» **Your instructions**: Which of the lines below contain the string "code"? Pull each one out of the data.

START Exercise inputs

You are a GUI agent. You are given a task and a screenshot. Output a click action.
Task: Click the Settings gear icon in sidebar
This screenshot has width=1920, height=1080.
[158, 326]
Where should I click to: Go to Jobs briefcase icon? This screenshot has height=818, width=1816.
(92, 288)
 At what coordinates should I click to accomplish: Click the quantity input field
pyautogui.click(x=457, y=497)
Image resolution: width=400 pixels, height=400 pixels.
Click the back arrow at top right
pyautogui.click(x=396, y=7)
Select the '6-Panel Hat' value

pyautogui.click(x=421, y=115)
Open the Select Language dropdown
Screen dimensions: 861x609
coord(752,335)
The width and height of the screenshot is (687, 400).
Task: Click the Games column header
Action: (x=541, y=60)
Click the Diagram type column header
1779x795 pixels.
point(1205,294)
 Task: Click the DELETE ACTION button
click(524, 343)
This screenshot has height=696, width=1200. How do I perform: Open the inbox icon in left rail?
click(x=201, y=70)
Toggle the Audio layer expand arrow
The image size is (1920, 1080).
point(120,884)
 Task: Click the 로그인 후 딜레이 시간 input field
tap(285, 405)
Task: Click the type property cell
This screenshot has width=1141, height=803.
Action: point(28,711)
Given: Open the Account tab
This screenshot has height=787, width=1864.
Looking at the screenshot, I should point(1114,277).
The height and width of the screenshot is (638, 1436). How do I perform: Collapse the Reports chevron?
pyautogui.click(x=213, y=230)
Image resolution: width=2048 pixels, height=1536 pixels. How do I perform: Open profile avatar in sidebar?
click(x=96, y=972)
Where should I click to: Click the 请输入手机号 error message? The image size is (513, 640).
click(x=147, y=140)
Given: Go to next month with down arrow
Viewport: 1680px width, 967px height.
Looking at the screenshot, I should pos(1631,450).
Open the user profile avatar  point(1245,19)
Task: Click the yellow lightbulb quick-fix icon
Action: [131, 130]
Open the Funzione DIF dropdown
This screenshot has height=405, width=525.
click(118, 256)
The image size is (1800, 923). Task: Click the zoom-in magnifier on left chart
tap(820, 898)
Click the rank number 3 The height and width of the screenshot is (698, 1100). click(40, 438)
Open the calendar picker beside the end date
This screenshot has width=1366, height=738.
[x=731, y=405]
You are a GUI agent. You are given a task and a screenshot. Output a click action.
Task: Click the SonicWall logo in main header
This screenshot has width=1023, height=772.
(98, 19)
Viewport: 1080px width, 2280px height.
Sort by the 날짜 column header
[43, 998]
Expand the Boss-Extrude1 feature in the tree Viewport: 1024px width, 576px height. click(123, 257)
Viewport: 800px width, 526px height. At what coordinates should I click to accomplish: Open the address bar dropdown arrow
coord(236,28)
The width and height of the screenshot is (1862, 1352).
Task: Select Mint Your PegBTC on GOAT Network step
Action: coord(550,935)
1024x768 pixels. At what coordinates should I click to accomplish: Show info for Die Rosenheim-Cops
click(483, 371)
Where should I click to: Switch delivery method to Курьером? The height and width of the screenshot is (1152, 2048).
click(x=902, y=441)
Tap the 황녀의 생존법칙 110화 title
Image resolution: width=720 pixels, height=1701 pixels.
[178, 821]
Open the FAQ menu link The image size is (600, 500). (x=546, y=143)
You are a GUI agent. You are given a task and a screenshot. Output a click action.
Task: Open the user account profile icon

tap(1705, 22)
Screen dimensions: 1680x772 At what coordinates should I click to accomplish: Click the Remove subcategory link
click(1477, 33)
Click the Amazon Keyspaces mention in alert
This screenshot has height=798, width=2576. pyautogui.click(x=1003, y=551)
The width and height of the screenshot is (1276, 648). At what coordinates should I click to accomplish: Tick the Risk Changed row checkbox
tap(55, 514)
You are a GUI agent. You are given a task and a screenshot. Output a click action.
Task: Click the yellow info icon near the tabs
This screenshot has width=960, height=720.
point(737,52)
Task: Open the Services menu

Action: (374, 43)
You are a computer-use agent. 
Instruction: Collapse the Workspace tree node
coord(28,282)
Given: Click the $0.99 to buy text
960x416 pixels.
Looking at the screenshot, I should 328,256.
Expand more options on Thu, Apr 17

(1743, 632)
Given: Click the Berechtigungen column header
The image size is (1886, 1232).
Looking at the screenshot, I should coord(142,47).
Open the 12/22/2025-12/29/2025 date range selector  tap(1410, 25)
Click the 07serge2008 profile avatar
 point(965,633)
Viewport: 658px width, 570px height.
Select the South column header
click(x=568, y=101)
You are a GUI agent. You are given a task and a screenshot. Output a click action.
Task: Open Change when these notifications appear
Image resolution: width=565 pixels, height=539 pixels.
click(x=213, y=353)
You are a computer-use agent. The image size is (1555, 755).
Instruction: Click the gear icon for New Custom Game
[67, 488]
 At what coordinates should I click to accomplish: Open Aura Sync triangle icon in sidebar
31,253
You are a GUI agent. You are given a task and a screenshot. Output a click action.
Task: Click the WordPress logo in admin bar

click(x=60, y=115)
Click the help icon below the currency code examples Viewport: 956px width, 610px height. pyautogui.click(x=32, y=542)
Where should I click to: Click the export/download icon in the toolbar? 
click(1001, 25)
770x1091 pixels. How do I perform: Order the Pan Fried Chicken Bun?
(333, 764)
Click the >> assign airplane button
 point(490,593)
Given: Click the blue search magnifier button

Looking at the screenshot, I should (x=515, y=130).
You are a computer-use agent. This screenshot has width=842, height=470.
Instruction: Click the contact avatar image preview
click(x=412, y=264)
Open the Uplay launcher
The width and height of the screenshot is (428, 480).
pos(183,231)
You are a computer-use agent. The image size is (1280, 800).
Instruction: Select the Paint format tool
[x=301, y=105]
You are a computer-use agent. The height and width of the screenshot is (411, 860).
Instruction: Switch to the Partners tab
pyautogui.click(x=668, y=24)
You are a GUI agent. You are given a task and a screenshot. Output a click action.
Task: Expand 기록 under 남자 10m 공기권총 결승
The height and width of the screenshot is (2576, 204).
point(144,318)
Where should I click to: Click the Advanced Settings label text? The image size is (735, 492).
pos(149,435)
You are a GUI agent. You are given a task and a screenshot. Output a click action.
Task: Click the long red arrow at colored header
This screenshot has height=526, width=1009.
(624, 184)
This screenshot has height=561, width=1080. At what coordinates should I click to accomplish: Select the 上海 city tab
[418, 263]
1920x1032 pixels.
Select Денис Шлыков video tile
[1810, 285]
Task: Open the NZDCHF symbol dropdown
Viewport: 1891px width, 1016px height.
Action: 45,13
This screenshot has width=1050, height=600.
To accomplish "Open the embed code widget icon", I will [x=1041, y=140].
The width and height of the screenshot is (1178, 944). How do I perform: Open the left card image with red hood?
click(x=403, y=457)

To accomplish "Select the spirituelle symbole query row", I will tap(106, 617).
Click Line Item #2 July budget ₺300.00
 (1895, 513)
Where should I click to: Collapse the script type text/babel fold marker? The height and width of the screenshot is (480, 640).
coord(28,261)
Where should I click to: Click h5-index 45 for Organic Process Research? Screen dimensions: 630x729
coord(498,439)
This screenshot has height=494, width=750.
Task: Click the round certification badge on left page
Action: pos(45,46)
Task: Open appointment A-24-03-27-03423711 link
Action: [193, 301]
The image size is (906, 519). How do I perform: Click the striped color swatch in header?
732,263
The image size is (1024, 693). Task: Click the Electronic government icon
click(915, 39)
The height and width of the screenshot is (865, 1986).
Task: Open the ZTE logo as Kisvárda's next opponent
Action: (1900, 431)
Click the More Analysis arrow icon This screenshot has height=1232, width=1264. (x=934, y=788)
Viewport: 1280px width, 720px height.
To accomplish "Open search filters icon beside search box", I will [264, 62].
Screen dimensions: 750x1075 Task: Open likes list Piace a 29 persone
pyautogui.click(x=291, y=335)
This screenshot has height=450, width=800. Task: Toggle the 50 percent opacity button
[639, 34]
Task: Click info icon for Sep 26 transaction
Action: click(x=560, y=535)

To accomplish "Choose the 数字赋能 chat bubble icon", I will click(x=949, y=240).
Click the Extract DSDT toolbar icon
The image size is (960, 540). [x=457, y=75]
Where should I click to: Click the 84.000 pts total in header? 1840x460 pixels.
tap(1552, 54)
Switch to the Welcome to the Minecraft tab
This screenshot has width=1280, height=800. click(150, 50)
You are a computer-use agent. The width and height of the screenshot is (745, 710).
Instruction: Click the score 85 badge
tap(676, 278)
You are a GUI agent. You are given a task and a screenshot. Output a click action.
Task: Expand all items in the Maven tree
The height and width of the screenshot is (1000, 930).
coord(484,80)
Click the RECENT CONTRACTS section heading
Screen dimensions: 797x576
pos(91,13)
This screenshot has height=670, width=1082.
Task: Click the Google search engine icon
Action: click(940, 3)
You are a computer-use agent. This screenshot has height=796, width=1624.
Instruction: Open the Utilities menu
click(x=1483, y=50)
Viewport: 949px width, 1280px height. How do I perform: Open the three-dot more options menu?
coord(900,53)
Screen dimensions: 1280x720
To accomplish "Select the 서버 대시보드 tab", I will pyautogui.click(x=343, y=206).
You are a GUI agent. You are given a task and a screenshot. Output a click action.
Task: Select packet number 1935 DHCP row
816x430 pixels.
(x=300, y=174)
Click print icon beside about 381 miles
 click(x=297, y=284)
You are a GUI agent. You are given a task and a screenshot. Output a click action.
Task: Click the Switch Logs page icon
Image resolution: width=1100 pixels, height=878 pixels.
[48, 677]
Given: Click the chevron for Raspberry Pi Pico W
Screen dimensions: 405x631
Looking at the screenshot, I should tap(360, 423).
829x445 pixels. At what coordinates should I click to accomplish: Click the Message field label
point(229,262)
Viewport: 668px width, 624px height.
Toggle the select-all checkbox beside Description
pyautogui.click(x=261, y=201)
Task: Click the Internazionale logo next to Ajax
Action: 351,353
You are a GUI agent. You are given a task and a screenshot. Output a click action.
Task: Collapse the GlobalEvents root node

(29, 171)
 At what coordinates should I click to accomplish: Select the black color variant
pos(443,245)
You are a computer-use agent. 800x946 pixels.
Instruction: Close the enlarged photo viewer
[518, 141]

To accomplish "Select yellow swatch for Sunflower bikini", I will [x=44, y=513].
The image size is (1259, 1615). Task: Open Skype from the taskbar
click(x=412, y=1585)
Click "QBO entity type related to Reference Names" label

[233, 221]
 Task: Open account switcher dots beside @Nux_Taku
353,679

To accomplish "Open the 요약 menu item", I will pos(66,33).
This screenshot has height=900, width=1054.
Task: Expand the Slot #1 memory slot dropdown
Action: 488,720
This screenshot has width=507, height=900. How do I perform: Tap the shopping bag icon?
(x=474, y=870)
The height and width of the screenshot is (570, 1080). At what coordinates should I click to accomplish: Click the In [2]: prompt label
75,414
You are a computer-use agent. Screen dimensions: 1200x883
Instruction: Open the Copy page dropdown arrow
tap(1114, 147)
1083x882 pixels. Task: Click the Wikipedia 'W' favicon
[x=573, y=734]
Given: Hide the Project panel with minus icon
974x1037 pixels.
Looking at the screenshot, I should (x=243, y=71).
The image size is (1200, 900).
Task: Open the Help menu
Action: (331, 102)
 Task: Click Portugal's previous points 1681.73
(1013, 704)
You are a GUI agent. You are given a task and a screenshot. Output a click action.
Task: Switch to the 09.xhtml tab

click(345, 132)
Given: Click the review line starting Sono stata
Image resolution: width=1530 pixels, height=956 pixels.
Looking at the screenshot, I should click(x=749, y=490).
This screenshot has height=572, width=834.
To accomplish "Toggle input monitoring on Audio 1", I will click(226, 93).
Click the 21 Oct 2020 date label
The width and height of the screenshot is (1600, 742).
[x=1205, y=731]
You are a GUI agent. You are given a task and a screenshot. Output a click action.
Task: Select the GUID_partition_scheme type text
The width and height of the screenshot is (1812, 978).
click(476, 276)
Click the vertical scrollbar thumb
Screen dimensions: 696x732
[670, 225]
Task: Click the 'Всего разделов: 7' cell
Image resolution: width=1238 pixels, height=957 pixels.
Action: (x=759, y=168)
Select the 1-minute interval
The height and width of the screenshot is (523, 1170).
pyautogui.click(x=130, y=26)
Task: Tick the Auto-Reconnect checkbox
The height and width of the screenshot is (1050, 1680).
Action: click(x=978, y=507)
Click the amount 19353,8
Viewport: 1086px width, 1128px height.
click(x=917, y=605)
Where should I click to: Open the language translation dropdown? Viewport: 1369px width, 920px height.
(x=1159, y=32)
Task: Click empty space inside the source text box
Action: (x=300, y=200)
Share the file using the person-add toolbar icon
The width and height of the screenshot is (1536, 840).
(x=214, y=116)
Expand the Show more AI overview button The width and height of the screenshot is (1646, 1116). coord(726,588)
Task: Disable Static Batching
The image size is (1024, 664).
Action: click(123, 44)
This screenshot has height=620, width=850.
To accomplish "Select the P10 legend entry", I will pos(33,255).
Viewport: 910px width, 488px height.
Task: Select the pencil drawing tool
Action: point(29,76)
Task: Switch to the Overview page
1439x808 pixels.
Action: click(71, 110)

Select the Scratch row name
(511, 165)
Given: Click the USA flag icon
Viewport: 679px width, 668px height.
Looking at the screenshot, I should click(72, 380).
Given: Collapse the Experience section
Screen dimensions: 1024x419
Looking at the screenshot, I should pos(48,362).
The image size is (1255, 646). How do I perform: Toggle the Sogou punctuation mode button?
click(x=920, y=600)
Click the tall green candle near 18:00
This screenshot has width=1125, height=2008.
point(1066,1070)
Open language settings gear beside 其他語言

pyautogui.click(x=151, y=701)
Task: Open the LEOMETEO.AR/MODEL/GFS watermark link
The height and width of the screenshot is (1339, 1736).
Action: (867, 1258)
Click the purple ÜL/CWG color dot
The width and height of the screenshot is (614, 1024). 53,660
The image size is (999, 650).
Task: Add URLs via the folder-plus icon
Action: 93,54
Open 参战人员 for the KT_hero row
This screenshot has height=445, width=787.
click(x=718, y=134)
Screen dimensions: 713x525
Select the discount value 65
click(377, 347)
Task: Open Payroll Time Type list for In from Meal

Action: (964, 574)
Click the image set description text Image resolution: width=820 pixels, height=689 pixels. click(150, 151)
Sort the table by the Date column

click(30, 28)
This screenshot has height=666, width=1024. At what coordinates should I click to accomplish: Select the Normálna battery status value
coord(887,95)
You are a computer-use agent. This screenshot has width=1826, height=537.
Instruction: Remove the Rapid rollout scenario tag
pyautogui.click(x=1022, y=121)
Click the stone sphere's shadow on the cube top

END Exercise inputs

» **Response area**:
Click the help icon below the currency code examples Viewport: 956px width, 610px height. pyautogui.click(x=32, y=542)
To accomplish "Open the embed code widget icon", I will [x=1041, y=140].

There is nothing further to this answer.